HS: Também me lembro do projeto das Mil e Uma Noites, que realizamos em colaboração com nossos amigos da Little Coins, outro escritório de arquitetura e interiores. Foi muito valioso unir forças para seguir em frente. Mas o desafio era como criar um projeto que seria temporário e que acabaria sendo demolido. Portanto, o caso das Mil e uma noites foi sobre como podemos contar histórias para fazer com que as pessoas se apaixonem por um projeto. Esse projeto era temporário, e o tempo acabou. Haverá outro projeto imobiliário agora, mas queríamos lembrar e intervir em um projeto que havíamos estudado na universidade: a sede do antigo BANEX (Banco de Exportação), que era um banco dos anos 80, brutalista.

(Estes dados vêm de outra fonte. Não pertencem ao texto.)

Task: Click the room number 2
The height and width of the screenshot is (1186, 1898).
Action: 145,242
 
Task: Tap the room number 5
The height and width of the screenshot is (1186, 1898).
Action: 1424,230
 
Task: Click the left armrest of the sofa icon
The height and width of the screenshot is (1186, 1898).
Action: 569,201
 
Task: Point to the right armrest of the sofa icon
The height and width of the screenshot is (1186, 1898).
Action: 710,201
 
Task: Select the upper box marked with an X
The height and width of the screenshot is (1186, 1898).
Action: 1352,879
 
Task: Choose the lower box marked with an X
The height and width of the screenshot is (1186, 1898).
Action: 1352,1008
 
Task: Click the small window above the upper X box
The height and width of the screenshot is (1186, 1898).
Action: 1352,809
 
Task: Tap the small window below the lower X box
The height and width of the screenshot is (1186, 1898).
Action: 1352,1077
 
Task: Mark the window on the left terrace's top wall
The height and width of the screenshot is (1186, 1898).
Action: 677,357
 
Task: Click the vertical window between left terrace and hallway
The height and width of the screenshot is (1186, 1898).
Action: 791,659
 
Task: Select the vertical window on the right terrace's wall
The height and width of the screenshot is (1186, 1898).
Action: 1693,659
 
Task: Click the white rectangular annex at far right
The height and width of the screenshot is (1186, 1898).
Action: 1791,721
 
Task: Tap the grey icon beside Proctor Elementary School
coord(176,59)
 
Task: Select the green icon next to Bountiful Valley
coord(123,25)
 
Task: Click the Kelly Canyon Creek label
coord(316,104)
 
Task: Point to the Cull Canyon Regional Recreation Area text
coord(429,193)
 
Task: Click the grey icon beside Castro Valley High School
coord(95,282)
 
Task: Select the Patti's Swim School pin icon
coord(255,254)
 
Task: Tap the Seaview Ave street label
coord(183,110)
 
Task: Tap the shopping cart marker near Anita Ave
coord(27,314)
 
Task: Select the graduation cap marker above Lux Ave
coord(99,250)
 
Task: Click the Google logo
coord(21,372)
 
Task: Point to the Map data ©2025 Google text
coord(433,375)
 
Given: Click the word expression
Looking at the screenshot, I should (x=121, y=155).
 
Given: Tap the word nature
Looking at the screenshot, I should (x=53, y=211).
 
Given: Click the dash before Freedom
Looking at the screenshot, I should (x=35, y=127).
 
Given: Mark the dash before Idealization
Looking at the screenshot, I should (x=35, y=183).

FD: Em quais outros projetos você está trabalhando atualmente?
HS: Atualmente, estamos colaborando com a empresa de paisagismo Native Asia, de Phnom Penh, Camboja. Grande parte do trabalho consiste em tentar entender o que funciona no local. E, na verdade, trata-se de uma arquitetura que sai da paisagem. Normalmente, você faz a arquitetura e o paisagismo vem depois. Mas nesse projeto vem primeiro o paisagismo. Portanto, essa foi uma surpresa interessante, pois nos conectamos muito bem com o cliente e com outra cultura. Também conseguimos aplicar outras tecnologias. Por exemplo, acho que toda a questão do BIM contribuiu muito para que pudéssemos identificar essas integrações, especialmente devido à distância que tínhamos para fazer as coisas, porque era um projeto que estava em desenvolvimento 24 horas por dia. Trabalhávamos na arquitetura e tínhamos cruzamentos com a engenharia, íamos dormir e acordávamos com a engenharia já resolvida.
Também estamos trabalhando em Honduras, temos um projeto recém-concluído, o Edifício Beta, que foi um processo atípico, especialmente porque a construção ocorreu quando a pandemia começou. Lá aprendemos que é possível supervisionar por videochamada. Infelizmente, não pudemos viajar tanto quanto gostaríamos. Pediram-nos que fizéssemos um projeto em que pudéssemos trabalhar em espaços habitáveis e que, ao mesmo tempo, pudéssemos transformá-los em uma casa. O segundo projeto que estamos fazendo aqui é o Residencial Duna, em uma zona de desenvolvimento econômico especial, onde muitas empresas já estão se instalando e começando a gerar uma demanda por trabalho e moradia, portanto, nossa resposta foi uma tipologia de uso misto.